## REQUIREMENT
Go through the entries below and print, exactly, the lines starting at the one with "アフロートネイルスクール総合トップ (79, 1581)" and ending at the one with "Claves de los", keeping both ends and no others.

(Collected data entries)

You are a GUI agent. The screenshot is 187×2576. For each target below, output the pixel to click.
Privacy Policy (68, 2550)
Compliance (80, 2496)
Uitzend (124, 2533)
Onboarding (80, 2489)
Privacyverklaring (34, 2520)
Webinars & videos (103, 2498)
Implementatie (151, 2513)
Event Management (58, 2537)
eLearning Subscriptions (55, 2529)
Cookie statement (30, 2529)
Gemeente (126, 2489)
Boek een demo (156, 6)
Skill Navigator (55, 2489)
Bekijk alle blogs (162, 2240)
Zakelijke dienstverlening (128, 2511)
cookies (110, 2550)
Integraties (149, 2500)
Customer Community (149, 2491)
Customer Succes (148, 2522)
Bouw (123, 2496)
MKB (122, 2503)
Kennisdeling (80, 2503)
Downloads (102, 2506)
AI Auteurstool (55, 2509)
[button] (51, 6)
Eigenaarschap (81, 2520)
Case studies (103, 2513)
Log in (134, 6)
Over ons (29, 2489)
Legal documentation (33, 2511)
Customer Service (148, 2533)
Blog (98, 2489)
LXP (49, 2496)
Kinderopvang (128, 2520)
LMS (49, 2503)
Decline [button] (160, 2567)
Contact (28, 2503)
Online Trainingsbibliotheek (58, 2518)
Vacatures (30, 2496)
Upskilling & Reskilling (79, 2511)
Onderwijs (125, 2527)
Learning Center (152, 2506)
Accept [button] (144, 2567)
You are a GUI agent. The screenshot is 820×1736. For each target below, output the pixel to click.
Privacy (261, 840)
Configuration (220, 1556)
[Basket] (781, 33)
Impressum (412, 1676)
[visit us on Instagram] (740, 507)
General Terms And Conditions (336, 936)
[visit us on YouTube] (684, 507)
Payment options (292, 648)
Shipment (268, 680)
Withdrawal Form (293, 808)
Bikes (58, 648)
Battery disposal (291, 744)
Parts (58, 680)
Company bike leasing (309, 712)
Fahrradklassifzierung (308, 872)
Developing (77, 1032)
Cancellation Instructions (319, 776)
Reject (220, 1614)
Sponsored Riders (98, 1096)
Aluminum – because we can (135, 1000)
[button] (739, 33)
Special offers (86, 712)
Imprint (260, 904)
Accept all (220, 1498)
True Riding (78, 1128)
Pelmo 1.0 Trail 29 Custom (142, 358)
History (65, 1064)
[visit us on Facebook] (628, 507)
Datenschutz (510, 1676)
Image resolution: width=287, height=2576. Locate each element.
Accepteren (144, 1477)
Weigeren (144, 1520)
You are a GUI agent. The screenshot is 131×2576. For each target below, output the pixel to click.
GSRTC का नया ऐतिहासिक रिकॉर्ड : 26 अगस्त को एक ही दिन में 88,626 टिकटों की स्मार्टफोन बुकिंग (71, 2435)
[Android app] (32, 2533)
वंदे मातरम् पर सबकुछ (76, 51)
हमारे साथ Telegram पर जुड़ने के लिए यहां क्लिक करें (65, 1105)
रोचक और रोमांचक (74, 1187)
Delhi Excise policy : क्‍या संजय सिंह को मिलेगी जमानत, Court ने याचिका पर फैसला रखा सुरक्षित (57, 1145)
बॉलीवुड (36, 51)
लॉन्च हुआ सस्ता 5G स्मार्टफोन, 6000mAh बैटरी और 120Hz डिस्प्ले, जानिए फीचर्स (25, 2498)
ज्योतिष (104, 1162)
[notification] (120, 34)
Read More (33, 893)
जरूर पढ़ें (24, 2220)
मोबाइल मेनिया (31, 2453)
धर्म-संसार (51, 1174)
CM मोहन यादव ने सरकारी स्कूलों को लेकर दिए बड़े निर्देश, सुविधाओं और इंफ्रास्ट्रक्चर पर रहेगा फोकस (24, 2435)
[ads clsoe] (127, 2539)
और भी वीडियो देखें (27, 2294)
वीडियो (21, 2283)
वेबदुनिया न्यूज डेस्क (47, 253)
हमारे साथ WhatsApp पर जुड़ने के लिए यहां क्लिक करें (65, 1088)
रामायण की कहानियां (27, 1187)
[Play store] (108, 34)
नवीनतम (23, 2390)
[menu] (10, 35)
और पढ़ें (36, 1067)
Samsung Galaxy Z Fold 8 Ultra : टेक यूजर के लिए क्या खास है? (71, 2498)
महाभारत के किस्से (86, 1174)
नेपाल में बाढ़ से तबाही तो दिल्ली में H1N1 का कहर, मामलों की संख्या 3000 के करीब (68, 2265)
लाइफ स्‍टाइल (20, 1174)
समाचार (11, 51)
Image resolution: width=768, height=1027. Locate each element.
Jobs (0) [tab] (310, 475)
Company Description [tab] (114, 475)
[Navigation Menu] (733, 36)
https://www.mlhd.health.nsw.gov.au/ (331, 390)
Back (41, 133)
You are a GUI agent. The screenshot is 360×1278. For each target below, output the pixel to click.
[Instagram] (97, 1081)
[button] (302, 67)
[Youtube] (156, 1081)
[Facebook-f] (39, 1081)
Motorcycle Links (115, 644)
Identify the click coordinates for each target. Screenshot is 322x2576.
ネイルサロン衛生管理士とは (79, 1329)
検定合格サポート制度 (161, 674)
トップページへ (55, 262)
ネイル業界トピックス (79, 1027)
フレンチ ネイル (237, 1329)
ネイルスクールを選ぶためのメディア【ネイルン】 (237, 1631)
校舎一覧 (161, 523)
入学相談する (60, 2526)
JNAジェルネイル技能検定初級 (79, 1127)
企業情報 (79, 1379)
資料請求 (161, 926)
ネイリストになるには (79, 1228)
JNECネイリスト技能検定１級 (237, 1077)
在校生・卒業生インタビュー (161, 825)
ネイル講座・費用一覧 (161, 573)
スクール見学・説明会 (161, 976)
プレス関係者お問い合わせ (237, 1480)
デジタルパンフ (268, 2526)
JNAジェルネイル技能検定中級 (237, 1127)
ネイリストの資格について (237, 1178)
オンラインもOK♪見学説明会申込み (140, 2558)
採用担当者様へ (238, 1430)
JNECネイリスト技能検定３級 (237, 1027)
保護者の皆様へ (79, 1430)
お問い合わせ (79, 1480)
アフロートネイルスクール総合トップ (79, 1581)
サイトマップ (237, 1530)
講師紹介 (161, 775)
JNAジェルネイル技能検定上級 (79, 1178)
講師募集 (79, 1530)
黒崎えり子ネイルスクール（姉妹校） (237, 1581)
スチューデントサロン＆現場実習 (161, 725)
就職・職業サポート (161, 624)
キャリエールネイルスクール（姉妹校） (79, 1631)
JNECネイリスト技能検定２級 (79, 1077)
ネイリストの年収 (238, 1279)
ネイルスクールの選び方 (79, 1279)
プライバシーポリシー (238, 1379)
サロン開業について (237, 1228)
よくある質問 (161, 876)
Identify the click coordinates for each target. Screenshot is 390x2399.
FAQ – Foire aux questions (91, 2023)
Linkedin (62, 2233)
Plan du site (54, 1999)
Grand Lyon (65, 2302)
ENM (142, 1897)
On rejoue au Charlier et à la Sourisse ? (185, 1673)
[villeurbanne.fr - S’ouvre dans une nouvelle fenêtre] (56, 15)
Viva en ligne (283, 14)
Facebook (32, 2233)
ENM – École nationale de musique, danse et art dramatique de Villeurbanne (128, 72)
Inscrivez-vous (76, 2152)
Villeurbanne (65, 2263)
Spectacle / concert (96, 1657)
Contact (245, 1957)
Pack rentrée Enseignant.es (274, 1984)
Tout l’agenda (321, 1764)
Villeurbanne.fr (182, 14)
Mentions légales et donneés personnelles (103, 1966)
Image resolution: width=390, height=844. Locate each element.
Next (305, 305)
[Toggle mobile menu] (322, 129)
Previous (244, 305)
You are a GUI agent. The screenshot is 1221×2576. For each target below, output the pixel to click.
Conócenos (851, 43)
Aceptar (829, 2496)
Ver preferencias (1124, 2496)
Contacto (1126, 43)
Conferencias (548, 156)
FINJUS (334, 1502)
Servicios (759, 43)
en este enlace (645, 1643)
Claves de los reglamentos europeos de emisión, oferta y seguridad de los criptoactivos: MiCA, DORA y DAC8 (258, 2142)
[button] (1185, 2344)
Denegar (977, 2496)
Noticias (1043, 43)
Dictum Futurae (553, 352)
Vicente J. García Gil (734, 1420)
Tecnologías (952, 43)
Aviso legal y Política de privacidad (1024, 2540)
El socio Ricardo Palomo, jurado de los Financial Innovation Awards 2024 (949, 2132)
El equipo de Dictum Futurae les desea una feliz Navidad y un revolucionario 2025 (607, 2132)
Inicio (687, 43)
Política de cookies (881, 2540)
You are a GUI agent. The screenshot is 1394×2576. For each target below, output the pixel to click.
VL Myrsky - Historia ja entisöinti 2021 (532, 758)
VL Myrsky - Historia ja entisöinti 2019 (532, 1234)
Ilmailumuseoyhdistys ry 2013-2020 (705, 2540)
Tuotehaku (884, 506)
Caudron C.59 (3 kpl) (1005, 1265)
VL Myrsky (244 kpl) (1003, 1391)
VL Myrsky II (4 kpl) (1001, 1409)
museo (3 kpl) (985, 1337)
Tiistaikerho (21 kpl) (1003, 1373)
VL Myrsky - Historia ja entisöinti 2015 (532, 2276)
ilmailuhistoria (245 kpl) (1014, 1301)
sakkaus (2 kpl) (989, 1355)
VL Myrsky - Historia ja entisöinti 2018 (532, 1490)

## RESULT OF THIS TASK
アフロートネイルスクール総合トップ (79, 1581)
サイトマップ (237, 1530)
講師紹介 (161, 775)
JNAジェルネイル技能検定上級 (79, 1178)
講師募集 (79, 1530)
黒崎えり子ネイルスクール（姉妹校） (237, 1581)
スチューデントサロン＆現場実習 (161, 725)
就職・職業サポート (161, 624)
キャリエールネイルスクール（姉妹校） (79, 1631)
JNECネイリスト技能検定２級 (79, 1077)
ネイリストの年収 (238, 1279)
ネイルスクールの選び方 (79, 1279)
プライバシーポリシー (238, 1379)
サロン開業について (237, 1228)
よくある質問 (161, 876)
Identify the click coordinates for each target. Screenshot is 390x2399.
FAQ – Foire aux questions (91, 2023)
Linkedin (62, 2233)
Plan du site (54, 1999)
Grand Lyon (65, 2302)
ENM (142, 1897)
On rejoue au Charlier et à la Sourisse ? (185, 1673)
[villeurbanne.fr - S’ouvre dans une nouvelle fenêtre] (56, 15)
Viva en ligne (283, 14)
Facebook (32, 2233)
ENM – École nationale de musique, danse et art dramatique de Villeurbanne (128, 72)
Inscrivez-vous (76, 2152)
Villeurbanne (65, 2263)
Spectacle / concert (96, 1657)
Contact (245, 1957)
Pack rentrée Enseignant.es (274, 1984)
Tout l’agenda (321, 1764)
Villeurbanne.fr (182, 14)
Mentions légales et donneés personnelles (103, 1966)
Image resolution: width=390, height=844. Locate each element.
Next (305, 305)
[Toggle mobile menu] (322, 129)
Previous (244, 305)
You are a GUI agent. The screenshot is 1221×2576. For each target below, output the pixel to click.
Conócenos (851, 43)
Aceptar (829, 2496)
Ver preferencias (1124, 2496)
Contacto (1126, 43)
Conferencias (548, 156)
FINJUS (334, 1502)
Servicios (759, 43)
en este enlace (645, 1643)
Claves de los reglamentos europeos de emisión, oferta y seguridad de los criptoactivos: MiCA, DORA y DAC8 (258, 2142)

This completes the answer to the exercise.